Missed CCing on last reply. See below..
Also, would having Nagios checking the number of messages in a mailbox cause issues with the popping of messages? And/Or would having a user accessing the mailbox from two different applications cause issues? Ie. from Outlook and mobile device? I am under the impression that a lock file is generated which should deal with the issue of contention, deleting mail, etc.
Thanks for any information.
Kevin
Sorry for the delay in responding, long weekend in Canada...
When trying to SSH into the server, the server prompts for user name then password, then just hangs. Same if there is already a console connection over, when trying to SU to root, it just hangs after entering the password.

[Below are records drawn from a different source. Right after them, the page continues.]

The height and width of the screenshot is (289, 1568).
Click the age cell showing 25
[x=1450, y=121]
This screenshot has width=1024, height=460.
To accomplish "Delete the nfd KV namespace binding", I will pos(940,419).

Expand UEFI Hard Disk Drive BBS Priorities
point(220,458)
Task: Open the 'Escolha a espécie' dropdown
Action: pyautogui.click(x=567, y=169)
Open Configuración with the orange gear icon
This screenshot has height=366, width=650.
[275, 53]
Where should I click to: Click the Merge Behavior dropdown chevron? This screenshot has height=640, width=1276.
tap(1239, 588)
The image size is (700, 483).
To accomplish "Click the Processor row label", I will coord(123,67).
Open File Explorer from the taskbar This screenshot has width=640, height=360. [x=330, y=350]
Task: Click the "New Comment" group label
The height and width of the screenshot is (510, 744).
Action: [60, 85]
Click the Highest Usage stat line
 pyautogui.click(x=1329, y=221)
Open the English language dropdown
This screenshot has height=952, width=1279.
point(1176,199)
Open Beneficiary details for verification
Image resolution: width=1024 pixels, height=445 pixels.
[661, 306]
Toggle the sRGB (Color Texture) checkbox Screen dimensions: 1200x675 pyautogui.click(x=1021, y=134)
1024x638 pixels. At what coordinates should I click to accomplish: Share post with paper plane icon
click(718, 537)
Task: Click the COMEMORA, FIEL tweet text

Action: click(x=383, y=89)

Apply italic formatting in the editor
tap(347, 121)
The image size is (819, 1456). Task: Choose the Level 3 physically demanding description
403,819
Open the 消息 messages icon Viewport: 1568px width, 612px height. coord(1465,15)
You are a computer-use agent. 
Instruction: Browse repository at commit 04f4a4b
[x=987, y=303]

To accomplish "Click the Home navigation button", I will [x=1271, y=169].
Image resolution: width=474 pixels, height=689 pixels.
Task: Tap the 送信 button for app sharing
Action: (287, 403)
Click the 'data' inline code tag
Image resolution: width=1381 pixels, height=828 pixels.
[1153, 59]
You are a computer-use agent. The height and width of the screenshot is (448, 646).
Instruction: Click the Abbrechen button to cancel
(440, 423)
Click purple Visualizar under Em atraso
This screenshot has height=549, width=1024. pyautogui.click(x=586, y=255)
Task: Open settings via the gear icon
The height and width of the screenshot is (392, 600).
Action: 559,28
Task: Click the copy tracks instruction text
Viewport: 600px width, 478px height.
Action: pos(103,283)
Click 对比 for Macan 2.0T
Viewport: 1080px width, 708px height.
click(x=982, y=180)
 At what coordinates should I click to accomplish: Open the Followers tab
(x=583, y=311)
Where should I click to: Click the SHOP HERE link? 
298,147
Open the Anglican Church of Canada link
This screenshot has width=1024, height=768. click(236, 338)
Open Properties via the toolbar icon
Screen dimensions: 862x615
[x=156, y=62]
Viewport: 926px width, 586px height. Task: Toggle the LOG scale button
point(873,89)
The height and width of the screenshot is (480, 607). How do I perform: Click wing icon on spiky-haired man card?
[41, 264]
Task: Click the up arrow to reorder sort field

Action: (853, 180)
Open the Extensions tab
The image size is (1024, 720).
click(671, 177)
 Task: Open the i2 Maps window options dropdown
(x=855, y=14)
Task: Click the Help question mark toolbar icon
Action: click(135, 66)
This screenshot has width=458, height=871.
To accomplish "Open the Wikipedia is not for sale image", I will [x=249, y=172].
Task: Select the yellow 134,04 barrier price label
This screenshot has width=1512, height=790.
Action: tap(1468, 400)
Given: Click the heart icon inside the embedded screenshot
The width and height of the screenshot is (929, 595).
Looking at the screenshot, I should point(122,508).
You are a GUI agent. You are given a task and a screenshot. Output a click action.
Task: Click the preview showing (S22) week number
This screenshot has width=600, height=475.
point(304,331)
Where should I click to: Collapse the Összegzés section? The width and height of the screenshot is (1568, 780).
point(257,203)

Our passwords are in the shadow file, and because this is a server dedicated for this task, there is only the default linux users, and maybe 8 other user accounts in the shadow file.
There shouldn't be high IO as all this box does is postfix, pop3ad and dovecot. This box is seeing less then 3000 emails a day, and only has 5 mailboxes on it.
Thanks for the continued suggestions...
Kevin
On Sat, May 19, 2012 at 3:33 PM, Timo Sirainen tss@iki.fi wrote:
On Fri, 2012-05-18 at 09:21 -0400, Root Kev wrote:
During the last time that the load went up, it became unable to login / su to root for the entire period that dovecot was running, we had to kill dovecot and go back to Popa3d until the mailq was cleared up. We are running CentOS 5.6 server. Based on TOP running at the time the CPU usage was running under 10%. Once Dovecot was killed, we were then able to log in /su again.
Like Kelsey said, a very high disk IO might explain this, although normally the login should still eventually succeed. Another thing I'm wondering is if some process limit reached. How does the login/su fail, does it just hang or immediately fail with some error?
We were under the impression that checking to shadow directly should be the fastest and least amount of overhead, is any of the other ways to connect have less load on authentication to PAM?
Your passwords really are in /etc/shadow file, not LDAP/something else? I don't think the problem is with authentication. Reading /etc/shadow is pretty fast (unless maybe if it's a huge file) and it anyway can't block login/su from working.